París llora hoy por su catedral. Nuestra Señora de París, también conocida como Notre-Dame, es pasto de las llamas en la capital francesa en un devastador incendio del que todavía no se conocen las causas. Sin embargo, la preocupación por el templo no es algo puntual. Icono del gótico y corazón de la ciudad, Notre-Dame ya vio temblar sus cimientos en 1991. Así lo contaba en las páginas de ABC Juan Pedro Quiñonero el 19 de enero de aquel año, meses antes de la puesta en marcha de su restauración.

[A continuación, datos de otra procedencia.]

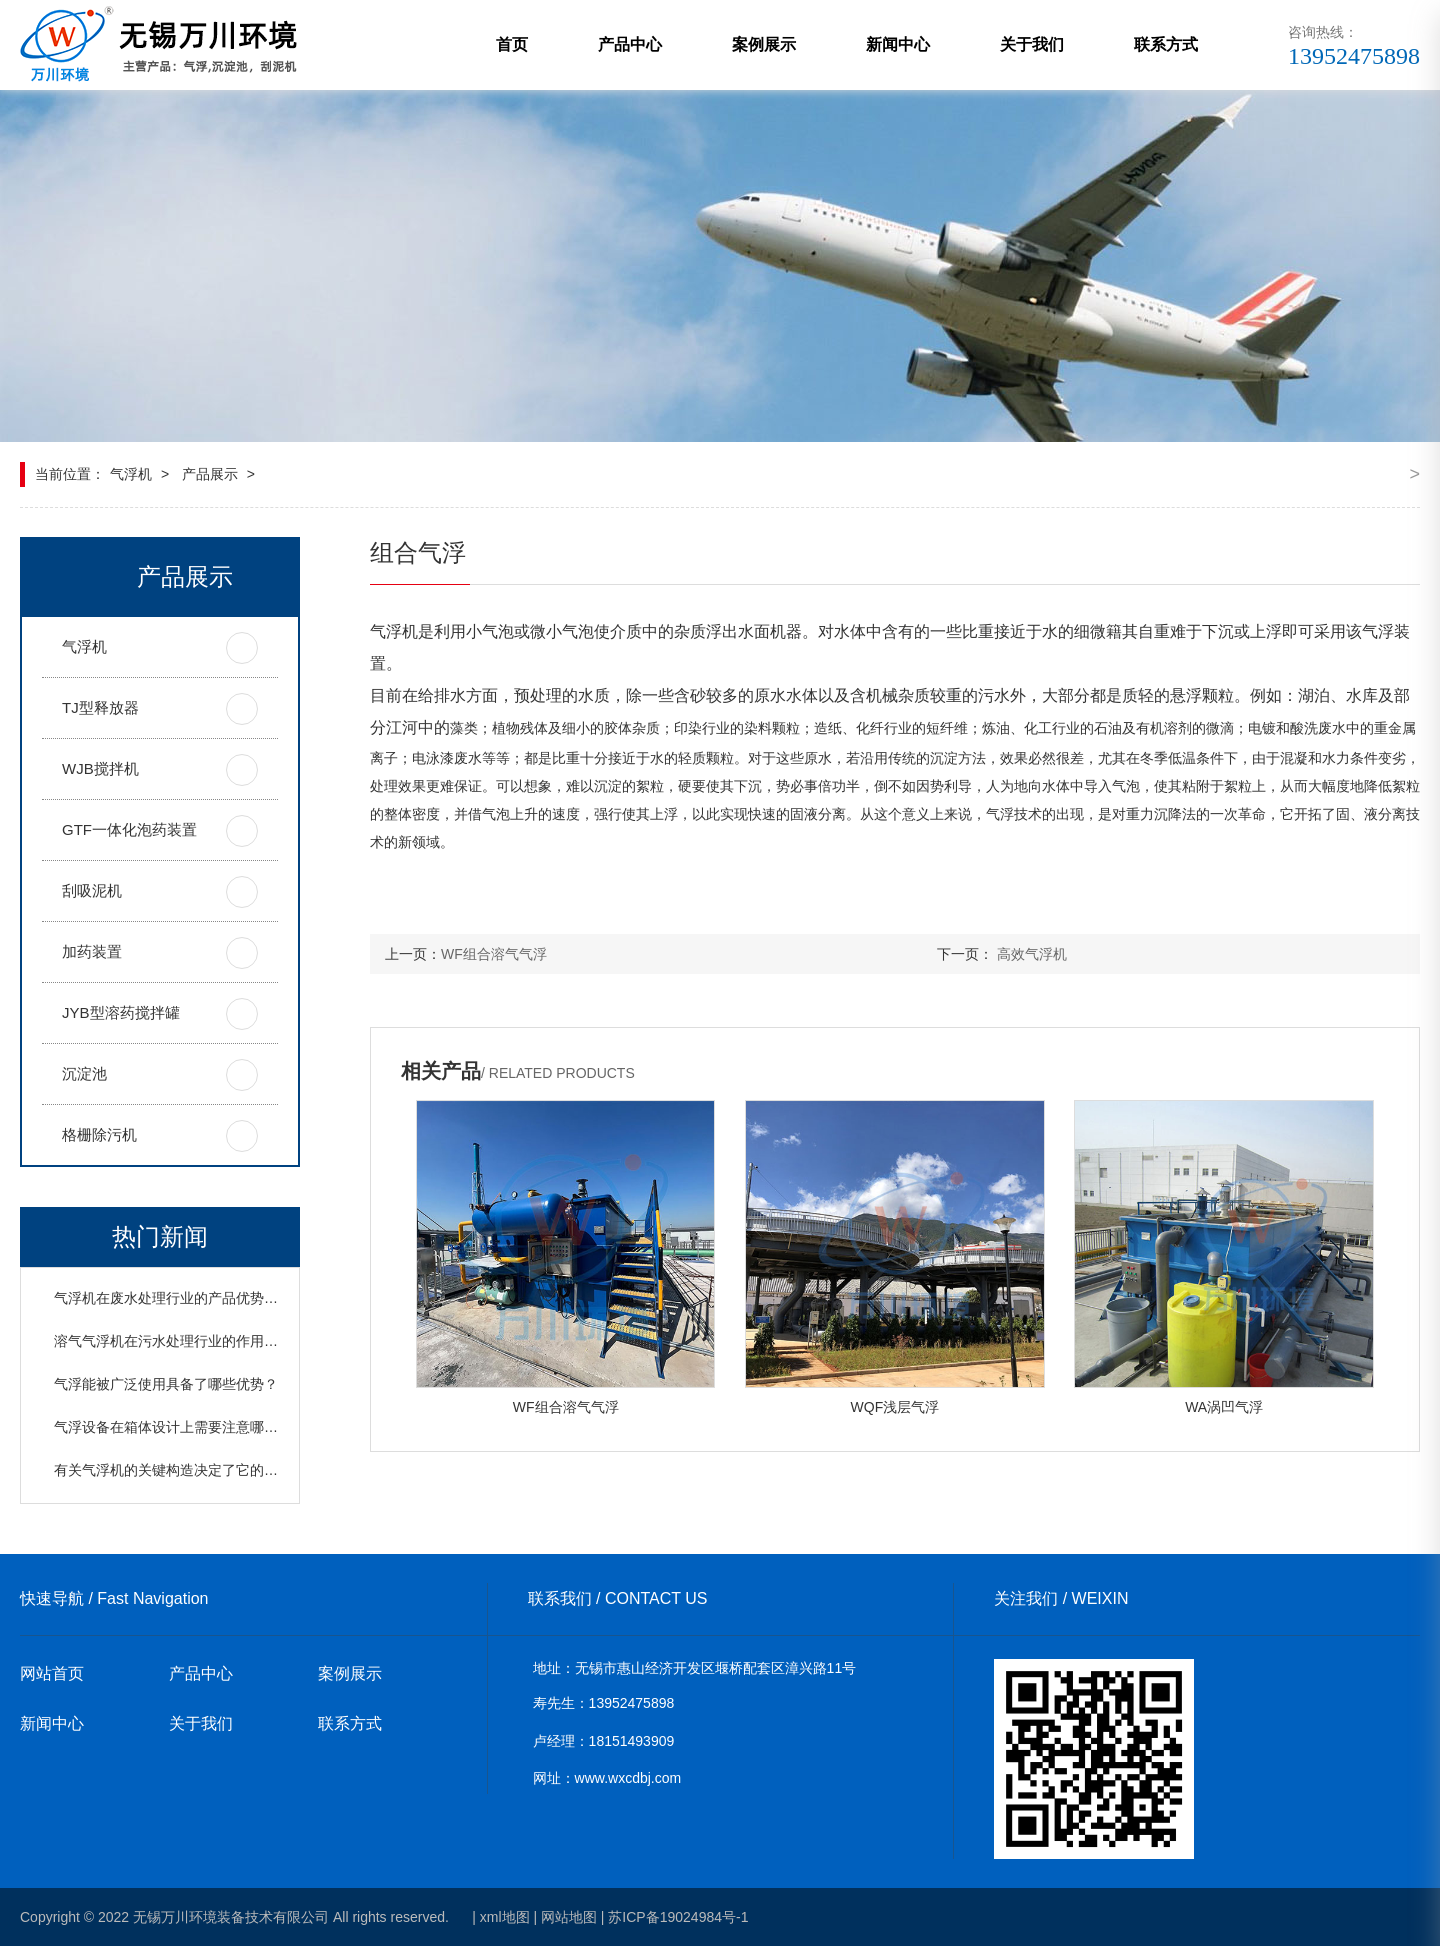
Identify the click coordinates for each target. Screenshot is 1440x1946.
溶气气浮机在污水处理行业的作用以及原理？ (194, 1341)
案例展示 (764, 44)
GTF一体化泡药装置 (129, 829)
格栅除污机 (99, 1134)
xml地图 (505, 1917)
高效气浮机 (1032, 954)
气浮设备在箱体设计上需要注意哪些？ (173, 1427)
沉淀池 (84, 1073)
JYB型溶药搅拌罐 (121, 1012)
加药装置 (92, 951)
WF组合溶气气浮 (494, 954)
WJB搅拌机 (100, 768)
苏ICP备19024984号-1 (678, 1917)
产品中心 (630, 44)
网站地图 (569, 1917)
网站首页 (52, 1673)
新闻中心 (898, 44)
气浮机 (131, 474)
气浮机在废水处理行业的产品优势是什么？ (187, 1298)
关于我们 (1032, 44)
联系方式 (1166, 44)
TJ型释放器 (100, 707)
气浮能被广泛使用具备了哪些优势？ (166, 1384)
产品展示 (210, 474)
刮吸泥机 (92, 890)
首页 (512, 44)
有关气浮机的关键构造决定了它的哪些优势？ (194, 1470)
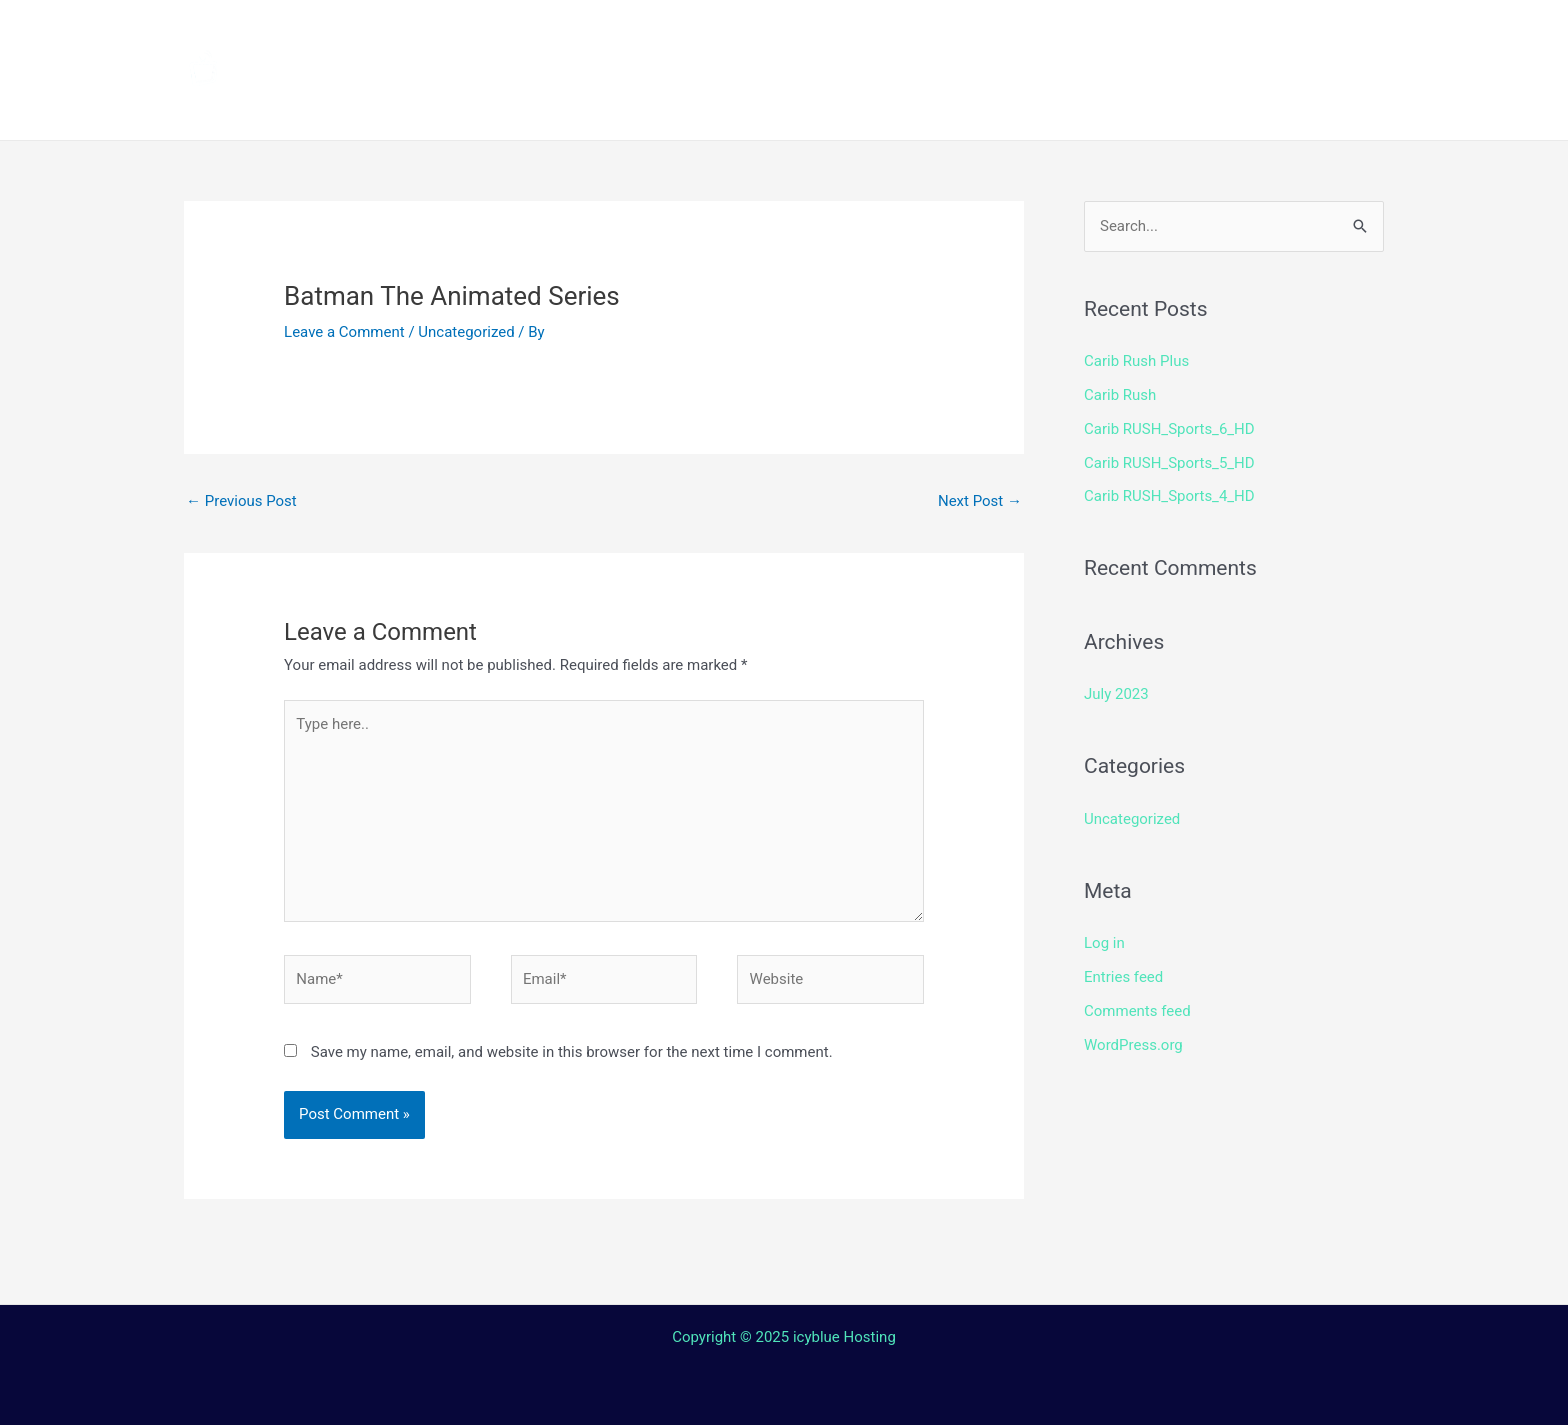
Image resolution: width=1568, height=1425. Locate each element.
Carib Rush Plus (1136, 361)
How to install (775, 35)
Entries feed (1123, 977)
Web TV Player (1039, 105)
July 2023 (1116, 694)
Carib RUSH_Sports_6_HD (1169, 429)
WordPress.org (1133, 1045)
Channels (631, 35)
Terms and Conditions (595, 105)
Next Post (980, 501)
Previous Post (241, 501)
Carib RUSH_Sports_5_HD (1169, 463)
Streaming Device (956, 35)
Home (524, 35)
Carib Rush (1120, 395)
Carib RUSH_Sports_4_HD (1169, 496)
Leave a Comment (344, 332)
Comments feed (1137, 1011)
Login (909, 105)
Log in (1104, 943)
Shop (1096, 35)
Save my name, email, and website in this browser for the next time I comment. (572, 1052)
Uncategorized (466, 332)
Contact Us (798, 105)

Según un informe, Notre-Dame en el año 1991 se encuentraba en un estado de «degración avanzada por la polución, el anhídrido carbónico, un relativo abandono oficial y la masificación del turismo». Además, la masificación de la capital francesa y el interés que suscitaba el templo habían convertido el edificio en un «parque automovilístico».

Con ese escenario, un informe oficial reconoce que la sacristía se encuentra en un «estado lamentable». Un portavoz oficial del ministerio de Cultura reconocía en él que «el estado general de conservación del monumento es preocupante».

Según informaba el corresponsal de ABC en la capital parisina, la degradación del templo era «resultado último de una política cultural que lleva demasiados años abandonando a su suerte la defensa cotidiana del patrimonio arquitectónico, beneficiando una política proclive a los fastos rayanos en la propaganda directa o indirecta. El tiempo, la llueva, la nieve, las palomas, el viento, la polución son, en buena medida, los responsables últimos de un proceso de degradación particularmente grave».

Por ese motivo, el ministro de Cultura dispuso un crédito de cien millones de francos (unos 1.850 millones de pesetas), para comenzar un proceso de renovación, a partir del verano. La segunda, y más ambiciosa, desde la restauración dirigida por Viollet-le-Duc, en 1.843.